» **KORTE OPGAVE 1**: Waar is volgens het tekstfragment over Vincents Stilleven met aardappels de steelpan op het schilderij gemaakt?
» **KORTE OPGAVE 2**: Noem alle aardrijkskundige namen die in het tekstfragment over Vincents Stilleven met aardappels voorkomen.
» **KORTE OPGAVE 3**: Pak het tekstfragment over Vincents Stilleven met aardappels op na de laatste zin en schrijf het verder.

» **TEKSTFRAGMENT**:
==============================

Vincents Stilleven met aardappels maakt deel uit van onze collectie. We hebben lang gedacht dat het in Brabant was geschilderd, maar door identificatie van de steelpan die erop te zien is weten we dat Vincent dit schilderij in Parijs moet hebben geschilderd. Die pan is namelijk een Franse casserole, gemaakt in Vallauris. Dit soort pannen waren toen in Nederland nog niet in omloop. Tegelijkertijd wees nieuw technisch onderzoek naar de herkomst van het linnen ook uit dat dit doek uit Parijs komt. Zo konden we het schilderij een jaar later dateren. Daardoor werd het een sleutelstuk in Vincents werk, die de overgang markeert tussen Brabant en Parijs.”
Waar ben je momenteel mee bezig?

==============================

» **AANGELEVERD MATERIAAL**:
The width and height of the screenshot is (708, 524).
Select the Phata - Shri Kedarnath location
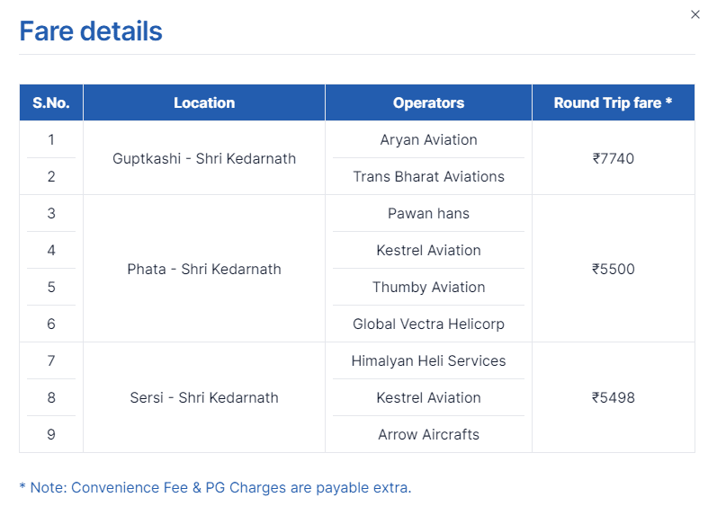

==============================

» **ANTWOORD OPGAVE 1**: In Vallauris.

» **ANTWOORD OPGAVE 2**: Brabant, Parijs, Vallauris, Nederland

» **ANTWOORD OPGAVE 3**:
“Ik werk nu aan een nieuw boek over het werk van Johannes Vermeer. Van het huisraad op zijn schilderijen, zoals tafels, stoelen en serviesgoed, is nog nooit eerder een aparte studie gemaakt. Het wordt een vergelijkbaar boek als Dichter bij Vincent en ik heb inmiddels al een paar nieuwe vondsten gedaan. Over Vermeer is veel minder bekend dan over Vincent, van wie zoveel brieven zijn bewaard gebleven. Vermeer blijkt vooral veel in opdracht van een rijke vrouw, Maria de Knuijt, te hebben gewerkt. Het zijn in de zeventiende eeuw vooral vrouwen, echtgenotes van gefortuneerde mannen, die zich bezighouden met de decoratie van hun huis. De rol van de vrouw als verzamelaar en opdrachtgever van kunst is lang onderbelicht geweest.”
Hoe kijk je terug op die kleine veertig jaar bij Bomans Van Beuningen?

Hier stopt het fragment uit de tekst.